Vorliegender Text ::
--- --- ---

# Stippfutter



## Angel-Fred (20. Januar 2004)

Hallo Leute,

bald geht es mit dem Stippen in der Elbe wieder los.
Das bringt mir richtig spaß, nur der Futterverbrauch ist sehr hoch.
Das Fertigfutter von Sensas, Mosella etc. ist ja sehr fängig aber leider auch nicht ganz billig.
Kennt vielleicht jemand eine gute Alternative oder ein gutes Rezept zum selber mischen?
Würde mich freuen, da es mich schon wieder ans Wasser zieht.

MfG Angel-Fred#w


----------



## muddyliz (21. Januar 2004)

Schau mal hier nach:
http://people.freenet.de/ernst-spangenberger/anfutter.htm
Gruß muddyliz


----------



## Angel-Fred (21. Januar 2004)

@ Muddyliz

Vielen Dank für den Tip.
Die Seite hat mir gut gefallen und
wird mir sicherlich auch weiterhelfen.

MfG Fred


----------



## muddyliz (21. Januar 2004)

Und billige Rohstoffe bekommst du hier
http://www.gfpaulus.de/html/katalog.html
Lass dir mal die Preisliste für 25-kg-Portionen zumailen.
Gruß muddyliz


----------



## stifi (22. Januar 2004)

Hallo, Du kannst Dir auch ein gutes Futter selber mischen. Der Nachteil ist nur, das Du Dir jede Menge verschiedene Zutaten kaufen mußt, also Platz brauchst, deshalb finde ich ein Fertigfutter besser. Aber wenn Du doch unbedingt möchtest,  dann nehme Paniermehl, Bisquitmehl, Copra Melasse, vielleicht noch Maismehl und probiere einfach mal aus. Ein genaues Rezept kann ich Dir leider nicht geben, weil es von Gewässer zu Gewässer unterschiedlich ist, also probieren.

Gruß Stefan


----------



## freefall (8. Februar 2004)

*Lockfutter*

Hi Angel-Fred 

gleich eins vorweg, ich bin kein freund der firma ofenloch, aber die haben z.z. interesante angebote bei e-bay-&gt;http://cgi.ebay.de/ws/eBayISAPI.dll?ViewItem&amp;item=3659161943 

ich finde das fliesswasserfutter ist einen versuch wert und bei dem preis von 22,99€ inkl. versand, für 25kg kann man wohl nicht viel falsch machen. 

für den preis kannst du es nicht mal selbst mischen. 

cu freefall 

&nbsp;


----------



## nachtangler- (7. Februar 2011)

*AW: Stippfutter*

hey hab jetzt mir 7kg. geschrottetes weizen geholt und wollte fragen welche lockstoffe man da so reintuhen soll für brassen/karpfen tschüss|wavey:|wavey: und wenn möglich schnell antworten#6#6   #h#h|wavey:|wavey:


----------



## Hümpfi (7. Februar 2011)

*AW: Stippfutter*

Ich kann dir die Hausmarken von NB Angelsport Empfehlen. An der Hausmesse kosten 20 Kilo nur 22€. Zudem ist dort auch Futter von V.D.E. billig zu bekommen.

--- --- ---

Erfasste Daten ::
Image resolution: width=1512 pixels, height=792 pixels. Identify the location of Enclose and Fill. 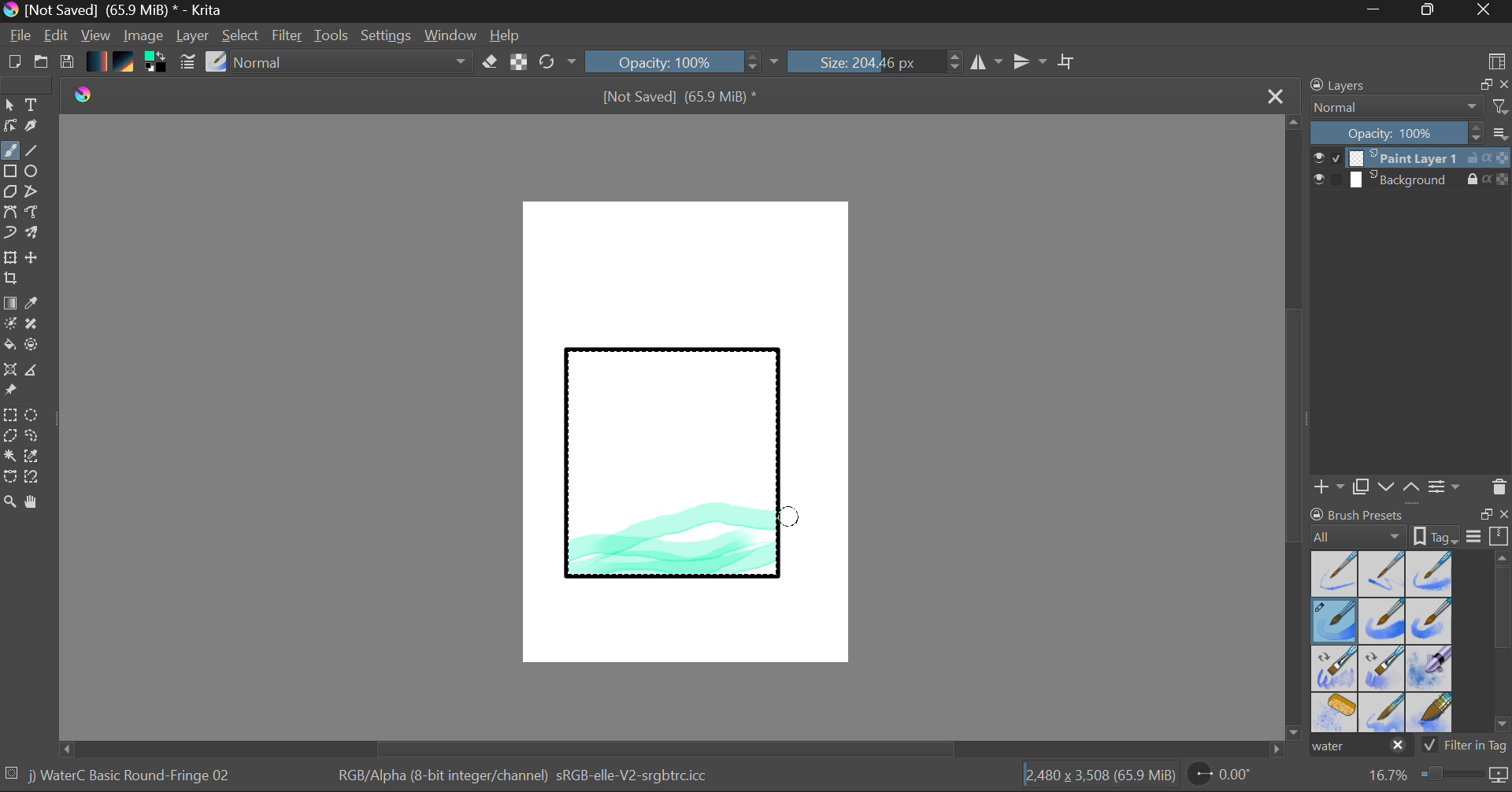
(35, 346).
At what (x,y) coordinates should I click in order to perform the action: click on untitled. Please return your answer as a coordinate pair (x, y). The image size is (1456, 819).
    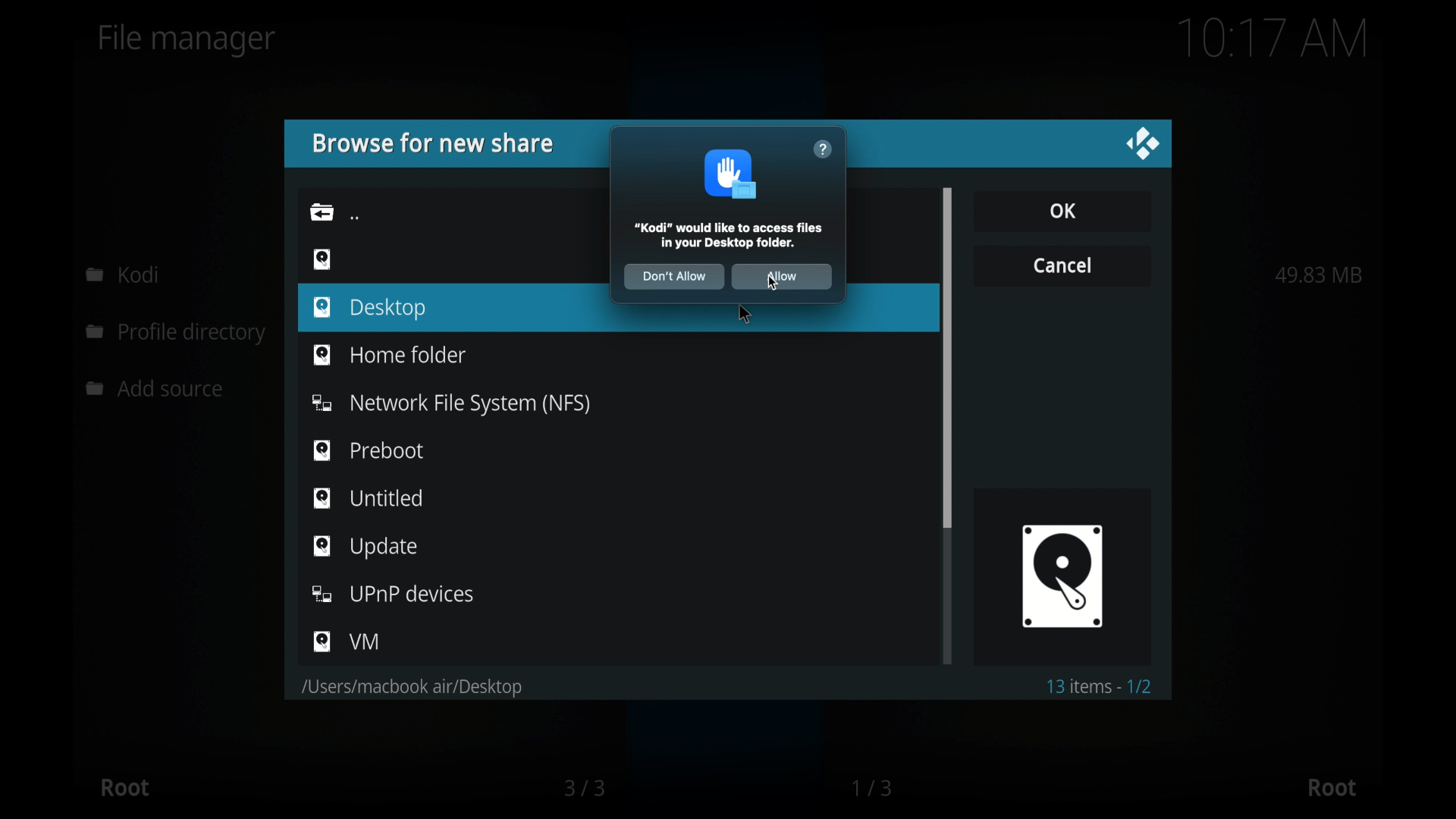
    Looking at the image, I should click on (368, 497).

--- --- ---

Aufgabe 1 :: Wie viel kosten laut dem Forumsthread zum Stippfutter 25 kg des Fließwasserfutters bei eBay einschließlich Versand?
Aufgabe 2 :: Erkläre anhand des Forumsthreads zum Stippfutter, warum Stefan kein genaues Rezept für selbst gemischtes Futter angibt.
Aufgabe 3 :: Führe den Forumsthread zum Stippfutter nach dem letzten Beitrag weiter.

Ergebnis 1 :: 22,99 € inklusive Versand.

Ergebnis 2 :: Er nennt kein genaues Rezept, weil die passende Mischung von Gewässer zu Gewässer unterschiedlich ist. Deshalb rät er, Zutaten wie Paniermehl, Bisquitmehl, Copra Melasse und eventuell Maismehl einfach auszuprobieren.

Ergebnis 3 ::
mfg


----------



## Winne (19. Februar 2012)

*AW: Stippfutter*

http://www.ebay.de/itm/3kg-Lorpio-mega-mix-stippfutter-lockfutter-Brassen-/320810118928?pt=DE_Sport_Angelsport_K%C3%B6der_Futter&hash=item4ab1c5ef10


----------



## Notung (21. Februar 2012)

*AW: Stippfutter*



Hümpfi schrieb:


> Ich kann dir die Hausmarken von NB Angelsport Empfehlen. An der Hausmesse kosten 20 Kilo nur 22€. Zudem ist dort auch Futter von V.D.E. billig zu bekommen.
> 
> mfg



Hallo,
NbB Liste ist online,
wie Hümpfi schon schreibt gibt es heuer extrem billige Preise!
14kg Säcke für 10€
http://www.nbangelsport.de/media/content/Messeflyer 2012.pdf

Gruß


----------



## Knispel (21. Februar 2012)

*AW: Stippfutter*



Angel-Fred schrieb:


> Hallo Leute,
> 
> bald geht es mit dem Stippen in der Elbe wieder los.
> Das bringt mir richtig spaß, nur der Futterverbrauch ist sehr hoch.
> ...


 
Du kommst ja aus Hamburg. Komm am 4.3. zur Stippermesse nach Bremen, dort findest du genug.
http://www.stippermesse.com/index.html


----------



## oldn_mich (24. April 2012)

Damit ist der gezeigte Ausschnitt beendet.